■ TASK TO CARRY OUT
A faithful, word-for-word copy of the data below is required, without pictures.

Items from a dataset
|---|
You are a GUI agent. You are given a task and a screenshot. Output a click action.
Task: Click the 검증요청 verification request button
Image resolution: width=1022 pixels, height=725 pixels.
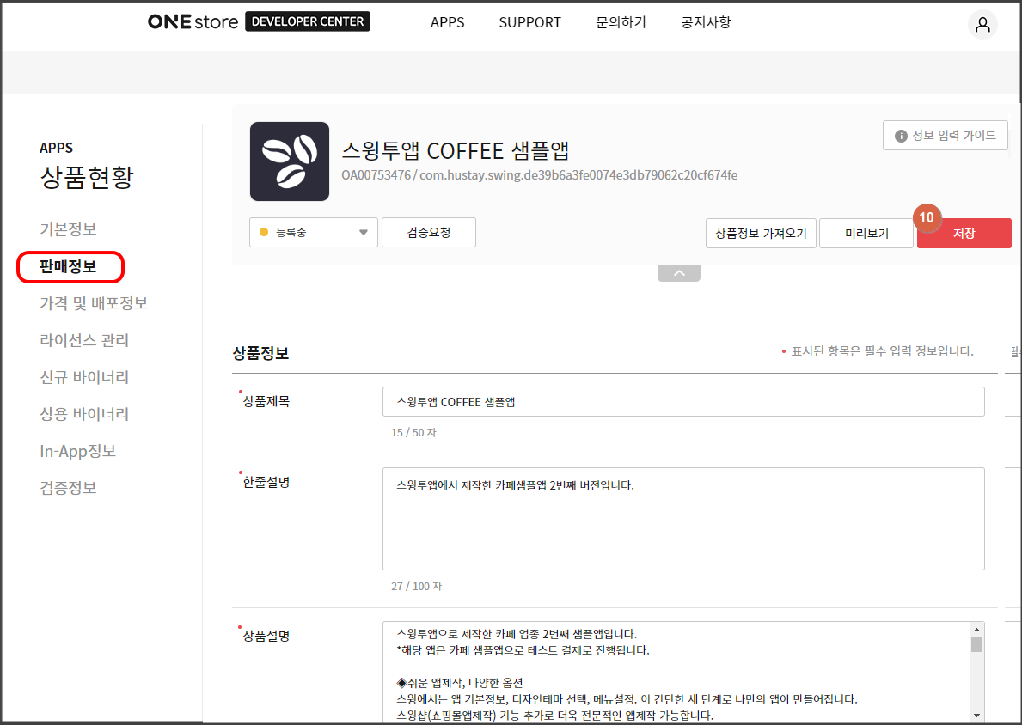click(x=428, y=232)
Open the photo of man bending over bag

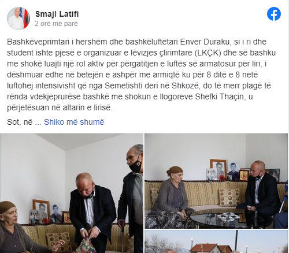click(72, 194)
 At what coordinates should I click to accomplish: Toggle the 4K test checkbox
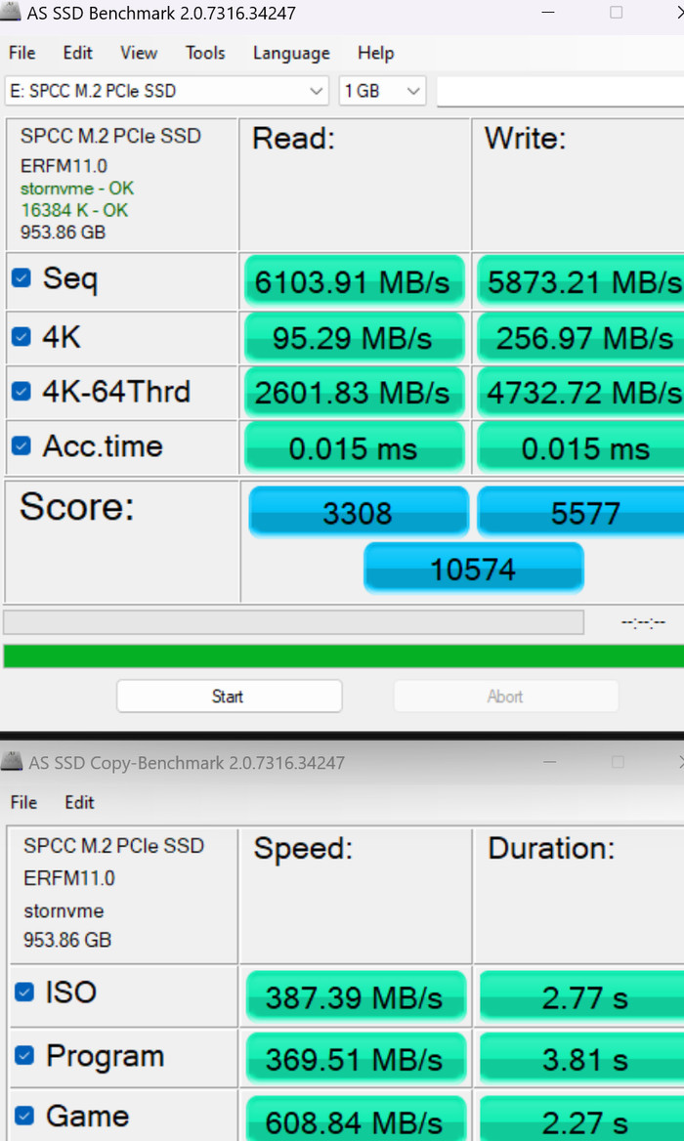click(x=21, y=338)
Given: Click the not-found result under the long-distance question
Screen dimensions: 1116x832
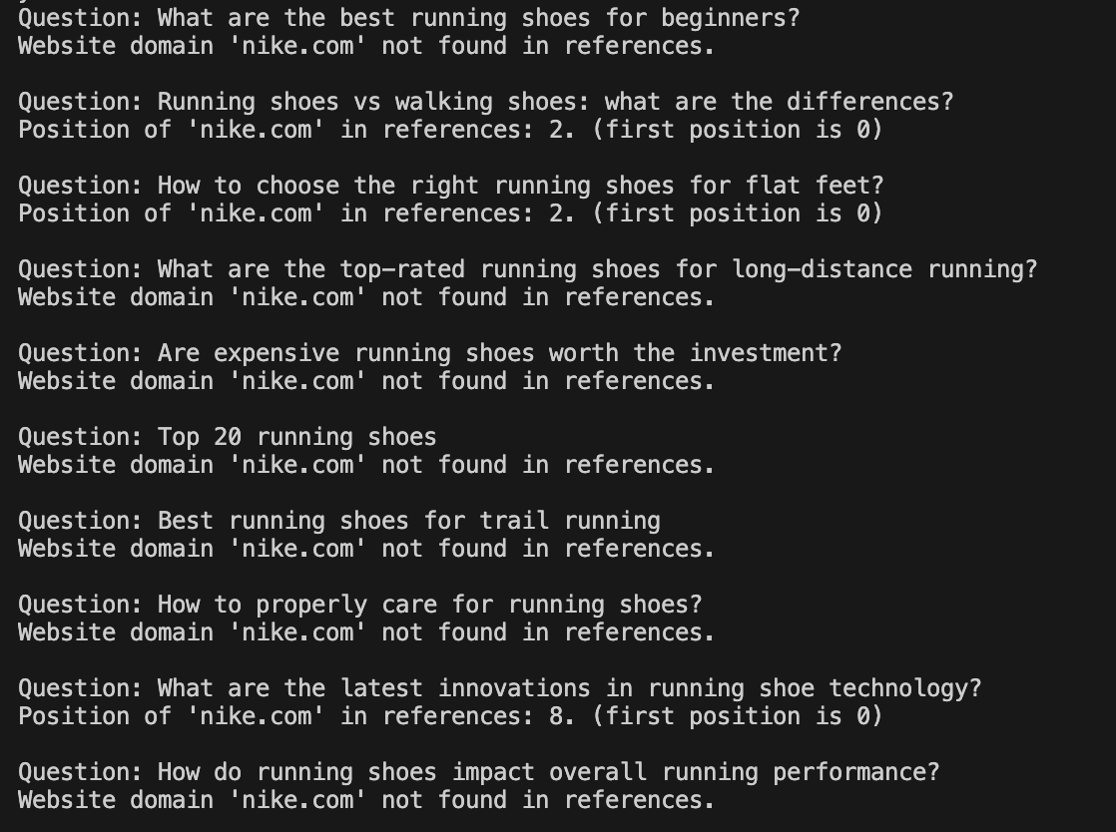Looking at the screenshot, I should tap(366, 297).
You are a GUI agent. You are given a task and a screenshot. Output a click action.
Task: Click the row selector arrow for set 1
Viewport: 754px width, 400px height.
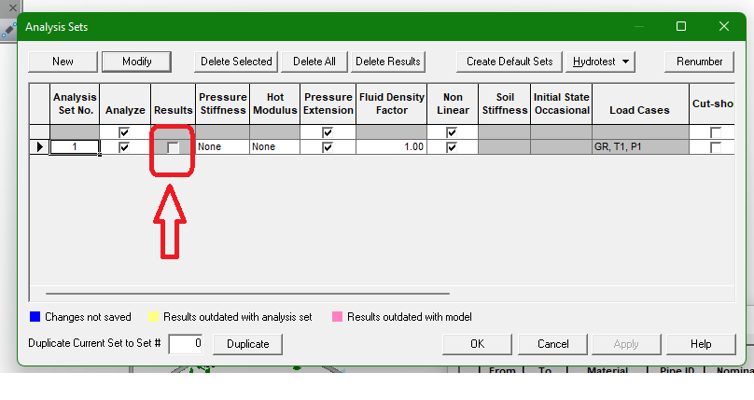(x=39, y=147)
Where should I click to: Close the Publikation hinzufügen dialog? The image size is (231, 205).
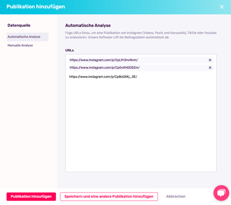click(x=222, y=7)
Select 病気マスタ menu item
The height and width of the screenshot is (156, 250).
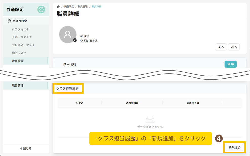(19, 53)
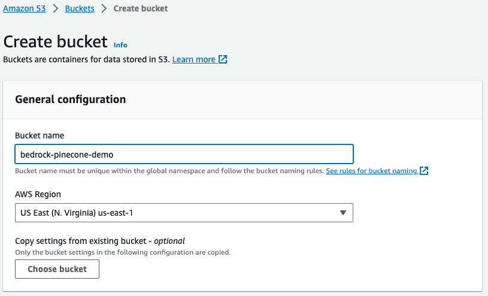Click the chevron separator after Buckets
Viewport: 488px width, 296px height.
click(x=104, y=8)
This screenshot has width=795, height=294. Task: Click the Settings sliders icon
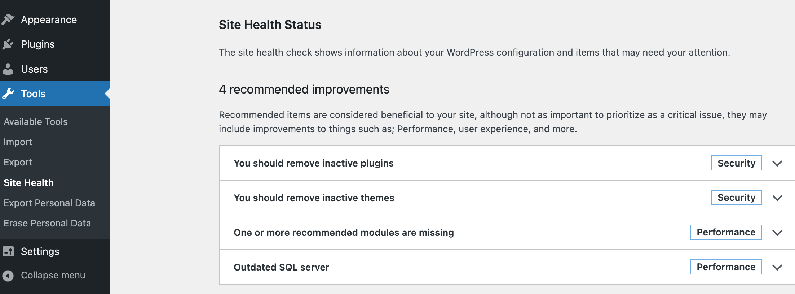click(x=8, y=251)
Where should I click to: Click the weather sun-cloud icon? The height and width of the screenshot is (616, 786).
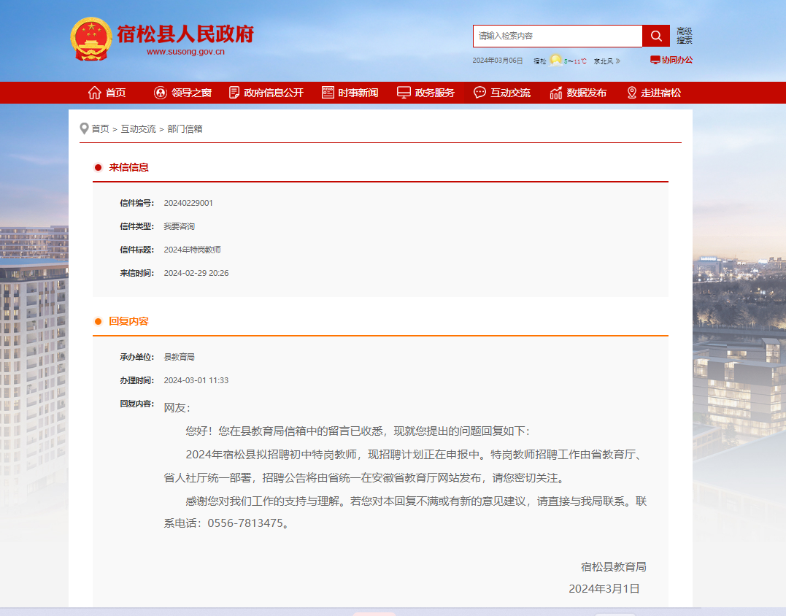(555, 61)
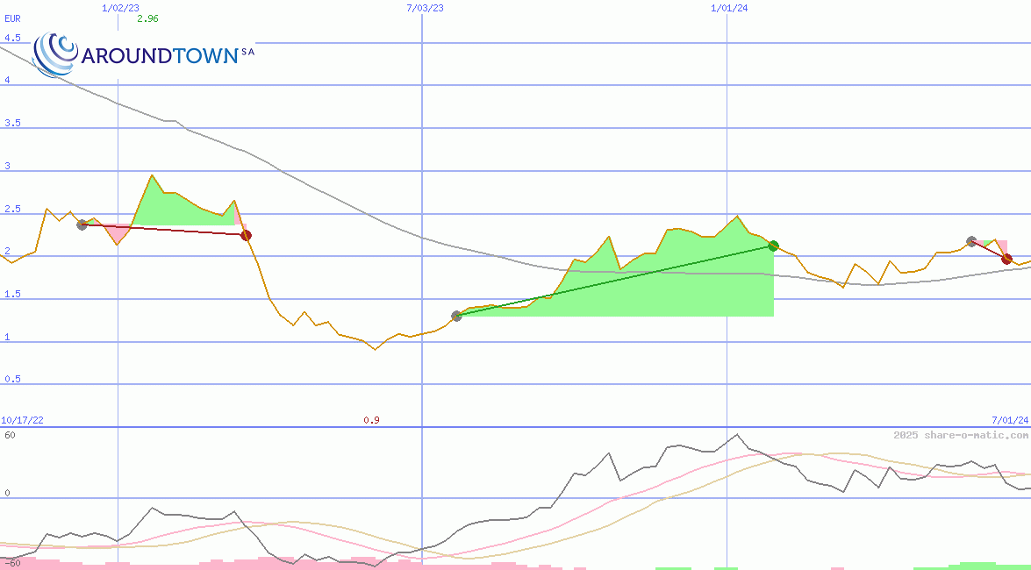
|---|
■ COMPLETED EXERCISE
You are a GUI agent. You are given a task and a screenshot. Output a click action.
Task: Click the 검증요청 verification request button
Image resolution: width=1022 pixels, height=725 pixels.
click(x=428, y=232)
Open the photo of man bending over bag

click(72, 194)
 At what coordinates should I click to accomplish: Toggle the 4K test checkbox
click(x=21, y=338)
Given: Click the not-found result under the long-distance question
Screen dimensions: 1116x832
Looking at the screenshot, I should tap(366, 297).
You are a GUI agent. You are given a task and a screenshot. Output a click action.
Task: Click the row selector arrow for set 1
Viewport: 754px width, 400px height.
(x=39, y=147)
Where should I click to: Close the Publikation hinzufügen dialog? The image size is (231, 205).
click(x=222, y=7)
Select 病気マスタ menu item
The height and width of the screenshot is (156, 250).
(19, 53)
Click the chevron separator after Buckets
Viewport: 488px width, 296px height.
click(x=104, y=8)
This screenshot has width=795, height=294. Task: Click the Settings sliders icon
click(x=8, y=251)
Where should I click to: Click the weather sun-cloud icon? The height and width of the screenshot is (616, 786).
(555, 61)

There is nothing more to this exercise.